Sajko's life path has always been closely connected with moving images. Since 1961, when he set out on his own, he has created a series of short documentaries, mostly based on his own scripts. Moreover, in the 1960s and 1970s, he ranked among the leading documentary filmmakers in Slovenia. His short but meaningful documentaries were all, from the first to the last, a reflection of their time. Mainly because of the chosen topic, they weren’t infamous only in Yugoslavia, but resonated all over the world. With the film "Suiciders, beware!" from 1967, he became notorious in the eyes of the then Yugoslav authorities, so that later the film "Narodna noša" (1975), which was fundamentally not thematically controversial, was not allowed to be shown publicly.
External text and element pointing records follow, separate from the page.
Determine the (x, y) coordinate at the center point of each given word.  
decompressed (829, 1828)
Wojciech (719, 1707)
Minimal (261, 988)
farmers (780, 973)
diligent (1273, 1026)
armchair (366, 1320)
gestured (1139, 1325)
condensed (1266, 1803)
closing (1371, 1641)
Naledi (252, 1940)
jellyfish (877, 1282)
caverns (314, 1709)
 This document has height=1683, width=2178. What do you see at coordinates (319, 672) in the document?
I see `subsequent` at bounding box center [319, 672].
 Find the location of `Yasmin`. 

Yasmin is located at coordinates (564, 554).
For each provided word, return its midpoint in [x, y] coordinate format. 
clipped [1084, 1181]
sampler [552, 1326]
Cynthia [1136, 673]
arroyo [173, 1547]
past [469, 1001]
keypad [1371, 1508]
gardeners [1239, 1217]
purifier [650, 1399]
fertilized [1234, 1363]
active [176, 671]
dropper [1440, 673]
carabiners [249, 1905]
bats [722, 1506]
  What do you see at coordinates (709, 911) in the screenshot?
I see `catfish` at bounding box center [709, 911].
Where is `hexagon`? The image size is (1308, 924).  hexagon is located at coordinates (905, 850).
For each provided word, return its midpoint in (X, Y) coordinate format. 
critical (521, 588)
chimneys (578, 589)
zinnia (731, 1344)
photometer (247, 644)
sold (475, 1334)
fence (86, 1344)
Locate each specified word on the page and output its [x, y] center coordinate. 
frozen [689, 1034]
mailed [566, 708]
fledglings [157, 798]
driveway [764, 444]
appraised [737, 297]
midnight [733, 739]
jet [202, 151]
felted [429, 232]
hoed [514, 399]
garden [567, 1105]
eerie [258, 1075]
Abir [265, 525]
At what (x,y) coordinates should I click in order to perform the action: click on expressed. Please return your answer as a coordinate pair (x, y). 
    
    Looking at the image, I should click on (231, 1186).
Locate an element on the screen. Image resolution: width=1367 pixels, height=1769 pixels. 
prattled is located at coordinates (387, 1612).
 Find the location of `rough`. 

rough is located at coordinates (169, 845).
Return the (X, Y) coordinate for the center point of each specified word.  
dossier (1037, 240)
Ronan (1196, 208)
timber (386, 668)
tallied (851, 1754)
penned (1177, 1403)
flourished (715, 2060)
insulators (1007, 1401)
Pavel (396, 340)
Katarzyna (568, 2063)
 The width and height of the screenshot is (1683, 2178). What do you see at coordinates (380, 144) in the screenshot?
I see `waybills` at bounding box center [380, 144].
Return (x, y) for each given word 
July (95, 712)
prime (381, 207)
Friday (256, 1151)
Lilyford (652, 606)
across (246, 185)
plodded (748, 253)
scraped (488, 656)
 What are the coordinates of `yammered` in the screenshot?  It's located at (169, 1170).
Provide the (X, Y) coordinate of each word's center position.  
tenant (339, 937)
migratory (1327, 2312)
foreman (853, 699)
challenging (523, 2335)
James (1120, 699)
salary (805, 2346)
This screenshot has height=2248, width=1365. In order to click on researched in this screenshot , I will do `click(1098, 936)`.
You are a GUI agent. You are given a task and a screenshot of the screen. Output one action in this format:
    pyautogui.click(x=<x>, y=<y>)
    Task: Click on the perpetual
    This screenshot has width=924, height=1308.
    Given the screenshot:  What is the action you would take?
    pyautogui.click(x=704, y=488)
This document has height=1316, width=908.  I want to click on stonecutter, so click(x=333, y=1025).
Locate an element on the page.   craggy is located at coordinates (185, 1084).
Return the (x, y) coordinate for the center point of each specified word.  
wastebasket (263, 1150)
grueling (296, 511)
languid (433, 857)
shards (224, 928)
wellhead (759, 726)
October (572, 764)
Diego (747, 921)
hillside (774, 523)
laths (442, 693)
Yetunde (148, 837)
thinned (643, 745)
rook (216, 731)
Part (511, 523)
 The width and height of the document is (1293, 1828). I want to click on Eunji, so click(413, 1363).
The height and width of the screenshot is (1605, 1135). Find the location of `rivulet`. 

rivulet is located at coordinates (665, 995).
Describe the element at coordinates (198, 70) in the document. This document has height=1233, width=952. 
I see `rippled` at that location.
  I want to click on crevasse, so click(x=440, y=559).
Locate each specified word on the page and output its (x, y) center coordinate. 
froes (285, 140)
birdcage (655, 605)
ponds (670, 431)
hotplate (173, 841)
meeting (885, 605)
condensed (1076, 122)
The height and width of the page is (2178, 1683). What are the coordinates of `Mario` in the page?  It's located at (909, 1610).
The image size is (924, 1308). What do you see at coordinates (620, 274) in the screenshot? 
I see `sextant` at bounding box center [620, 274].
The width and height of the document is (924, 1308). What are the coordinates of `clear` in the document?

At that time, Sajko permanently stopped producing films and instead devoted himself to film education and the projects of young filmmakers. He worked in relative anonymity for several decades until he received the Badjura Lifetime Achievement Award in 2009. After that, interest in one of the undisputed giants of Slovenian cinema grew again.

With his works, Mako Sajko was ahead of his time, as he opened up topics that are still relevant today. His watchful eye and sharp mind constantly discovered various humanistic and sociological aspects.

In 1961, Sajko first recorded the short feature "Maribor Week", and then in the same year he created his documentary debut "Where is the Iron Curtain", which he filmed to a large extent on the border area of Gorizia and Trieste. In the documentary, which does not yet carry a pronounced socially critical tone such as the films of his later production, Sajko does not criticize the cross-border capitalist system, but almost celebrates the situation along the border, which was transitory in this area and offered many benefits to the people living there. This is best supported by a sentence from the film that says: "Instead of it being an iron curtain, as some would like it to be, the border between Italy and Yugoslavia is almost a romantic institution."

The documentary shows scenes from everyday life along the border and the people who cross it in an extremely light and humorous way. The light-hearted atmosphere is additionally supported by humorous music and humorous narration by Sandi Čolnik. The film is dominated by scenes from international and small border crossings, which at that time became a meeting point for people from near and far. Here, Sajko touches on various aspects that characterize this "loose" border; from trading, smuggling, bilingualism and even cross-border love. In this way, he successfully highlights the coexistence of two nations that, despite the border that separates them, breathe together.